July/August 2017 – Vol. 29 No. 8

Conference Deadline Proposal Approaches! Short Courses due January 31, Workshops March 4

Posted: Friday, January 4th, 2013

by Rick Pomeroy

Have you ever wondered how many workshops are really offered at a California Science Education Conference, or what the grade or subject distribution is? I do. Over the years, I have come to realize that there are a lot of workshops at each conference that I never get to see. In fact, there are things at every conference for people with vastly different teaching assignments than I have that I have never realized even existed. For example, this year at the 2012 conference in San Jose, there was a dedicated short course specifically for primary teachers. Since the majority of my work is with secondary science teachers, I would never have even thought about attending any of those sessions. I also missed most of the biology workshops, not because I have anything against biology but simply because there was something else at those times that I was more interested in.

After ruminating about my lack of knowledge about the overall picture of workshops at this year’s conference, I decided to do a bit of an analysis of what was proposed and what was offered.  Besides my curiosity, I did this as a way of encouraging you to submit workshop proposals for the 2013 conference in Palm Springs. I am hoping that by seeing what was proposed and what was accepted this year, that more members will be interested in submitting their own workshop proposal.

The data for this analysis is the list of submitted proposals. The list includes the subject matter as entered by the proposer, the grade level(s) that the session was targeted for, the subject area, and the results of the blind review (accept, decline, withdrawn). During the submission process, the proposer could select from eight subject areas. In addition, each proposer could select the grade level(s) that the workshop would apply to. Unfortunately, this data is a bit confusing with some proposers picking all grade levels from K-13 while others would select a single grade.

Subject Area Submissions: There were a total of 252 proposals submitted. Of those, 173 were accepted with the results as follows (submitted/accepted): Chemistry (16/14), Earth/Space Science (42/30), Environmental Science (25/18), Integrated Science (14/8), Multidisciplinary Science (75/56), Physical Science (31/20), and Physics (9/5). In an effort to offer a content-balanced conference, it appears that more submissions in the areas of chemistry and physics would help the conference planning committee offer something for every teacher during each of the workshop time slots.

— DATA UNDER STUDY —
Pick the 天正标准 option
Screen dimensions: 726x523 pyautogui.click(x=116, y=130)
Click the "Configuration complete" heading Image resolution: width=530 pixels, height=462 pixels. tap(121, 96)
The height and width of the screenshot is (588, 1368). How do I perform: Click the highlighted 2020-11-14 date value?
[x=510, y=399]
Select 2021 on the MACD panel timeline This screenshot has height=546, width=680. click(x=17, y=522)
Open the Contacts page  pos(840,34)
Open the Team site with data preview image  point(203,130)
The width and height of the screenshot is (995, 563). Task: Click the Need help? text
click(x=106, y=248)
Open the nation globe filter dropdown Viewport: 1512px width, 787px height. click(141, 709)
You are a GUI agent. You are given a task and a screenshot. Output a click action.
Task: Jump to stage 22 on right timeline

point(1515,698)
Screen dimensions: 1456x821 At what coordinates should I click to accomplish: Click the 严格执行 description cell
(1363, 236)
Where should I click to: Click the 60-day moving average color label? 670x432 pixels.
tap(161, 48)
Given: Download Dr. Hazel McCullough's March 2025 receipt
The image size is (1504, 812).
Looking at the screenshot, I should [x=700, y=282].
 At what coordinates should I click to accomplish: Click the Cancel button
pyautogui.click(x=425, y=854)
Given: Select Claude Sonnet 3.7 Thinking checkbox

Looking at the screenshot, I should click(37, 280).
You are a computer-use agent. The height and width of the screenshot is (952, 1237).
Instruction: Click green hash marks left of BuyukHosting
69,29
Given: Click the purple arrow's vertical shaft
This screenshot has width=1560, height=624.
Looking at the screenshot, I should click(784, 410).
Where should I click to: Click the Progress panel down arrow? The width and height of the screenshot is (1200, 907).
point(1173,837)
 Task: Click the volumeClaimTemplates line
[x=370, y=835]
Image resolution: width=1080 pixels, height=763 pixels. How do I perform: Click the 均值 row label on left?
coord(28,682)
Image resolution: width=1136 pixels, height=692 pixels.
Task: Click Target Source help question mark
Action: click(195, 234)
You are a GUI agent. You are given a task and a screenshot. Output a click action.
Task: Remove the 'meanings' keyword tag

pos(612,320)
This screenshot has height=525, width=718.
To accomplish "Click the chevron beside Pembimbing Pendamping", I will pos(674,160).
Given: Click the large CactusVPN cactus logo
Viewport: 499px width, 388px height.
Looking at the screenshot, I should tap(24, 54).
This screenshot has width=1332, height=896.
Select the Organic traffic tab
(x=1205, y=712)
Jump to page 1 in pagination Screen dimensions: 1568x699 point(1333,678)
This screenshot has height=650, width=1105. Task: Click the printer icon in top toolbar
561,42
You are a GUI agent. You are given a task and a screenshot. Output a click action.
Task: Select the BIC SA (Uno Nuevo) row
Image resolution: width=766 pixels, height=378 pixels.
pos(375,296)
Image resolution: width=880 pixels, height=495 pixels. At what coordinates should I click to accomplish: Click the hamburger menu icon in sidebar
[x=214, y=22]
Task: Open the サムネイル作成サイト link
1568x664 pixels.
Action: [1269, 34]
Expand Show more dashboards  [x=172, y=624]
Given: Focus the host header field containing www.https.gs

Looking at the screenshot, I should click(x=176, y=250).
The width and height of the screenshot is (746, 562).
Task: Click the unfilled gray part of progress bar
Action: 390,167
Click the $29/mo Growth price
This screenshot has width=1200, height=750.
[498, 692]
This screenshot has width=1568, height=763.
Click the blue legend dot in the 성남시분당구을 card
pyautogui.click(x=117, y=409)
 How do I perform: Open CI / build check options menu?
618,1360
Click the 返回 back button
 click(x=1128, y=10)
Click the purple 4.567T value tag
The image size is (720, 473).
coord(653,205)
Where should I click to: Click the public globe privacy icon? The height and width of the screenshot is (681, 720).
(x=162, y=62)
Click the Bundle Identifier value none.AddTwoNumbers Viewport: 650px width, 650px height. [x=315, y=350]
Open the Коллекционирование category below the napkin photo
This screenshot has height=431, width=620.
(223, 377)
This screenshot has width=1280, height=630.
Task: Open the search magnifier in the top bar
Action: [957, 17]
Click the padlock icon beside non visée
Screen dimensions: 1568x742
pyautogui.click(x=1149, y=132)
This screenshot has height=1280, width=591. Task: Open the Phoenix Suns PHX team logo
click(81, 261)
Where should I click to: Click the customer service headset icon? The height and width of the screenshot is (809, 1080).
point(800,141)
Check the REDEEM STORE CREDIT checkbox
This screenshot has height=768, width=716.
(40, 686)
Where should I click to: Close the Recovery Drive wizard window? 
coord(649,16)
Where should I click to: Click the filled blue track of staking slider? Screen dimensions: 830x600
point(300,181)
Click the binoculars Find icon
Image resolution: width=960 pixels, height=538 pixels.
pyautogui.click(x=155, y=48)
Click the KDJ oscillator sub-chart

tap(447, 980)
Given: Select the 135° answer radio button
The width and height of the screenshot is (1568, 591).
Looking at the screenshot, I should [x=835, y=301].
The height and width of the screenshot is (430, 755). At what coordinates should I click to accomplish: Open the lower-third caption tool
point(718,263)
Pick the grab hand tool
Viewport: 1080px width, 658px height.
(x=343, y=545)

— PROBLEMS AND TASKS —
[a] According to the article on conference workshop proposals, how many of the submitted proposals were accepted?
[b] Rewrite the paragraph of the article on conference workshop proposals that begins "The data for this analysis" as a bulleted list that keeps its main facts.
[c] Please continue the article on conference workshop proposals, starting after its last sentence.

— RESPONSES BY ITEM NUMBER —
[a] 173 of the 252 submitted proposals were accepted.

[b]
- The analysis draws on the list of submitted proposals.
- That list gives each proposal's subject matter as the proposer entered it, its target grade level(s), its subject area, and the result of the blind review (accept, decline, withdrawn).
- Proposers chose from eight subject areas and could select the grade level(s) the workshop applied to.
- The grade-level data is confusing, since some proposers picked every grade from K-13 while others picked a single grade.

[c]
Grade Level Submissions: As stated above, the analysis of submissions by grade level was a bit more difficult. I could have analyzed the number of proposals that listed 1st grade then the number that listed 2nd grade …… but that would have yielded a Mole of data (okay, I may be exaggerating a bit but I put this in to see if anyone is really reading this far) that would have been difficult to make sense of and which would probably not inform the general nature of this article. Instead, I tried to count the number of proposals submitted/accepted at the elementary grade level (PreK-6) the middle/junior high school Level (6-9) and the high school level (9-12).  As I said before, this data was not quite as clean as the subject matter and so I had to categorize some of the proposals into one group or another based on the grades listed by the proposer as well as the trend in the grades. For example, something listed for grades 5,6,7,8 would be counted as middle/junior high school where as something that was listed as K, 1,2,3,4,5 would be counted for elementary. The proposals were counted multiple times to check my assumptions. The results of that analysis (submitted/accepted) are elementary (45/42), middle/junior high school (42/27) high school (42/30) and other where the typical grade span included at least two and in some cases all three grade ranges (123/74). The catch-all grade span made it difficult to categorize and evaluate proposals and may have contributed to the fact that almost 50 of those proposals were not accepted.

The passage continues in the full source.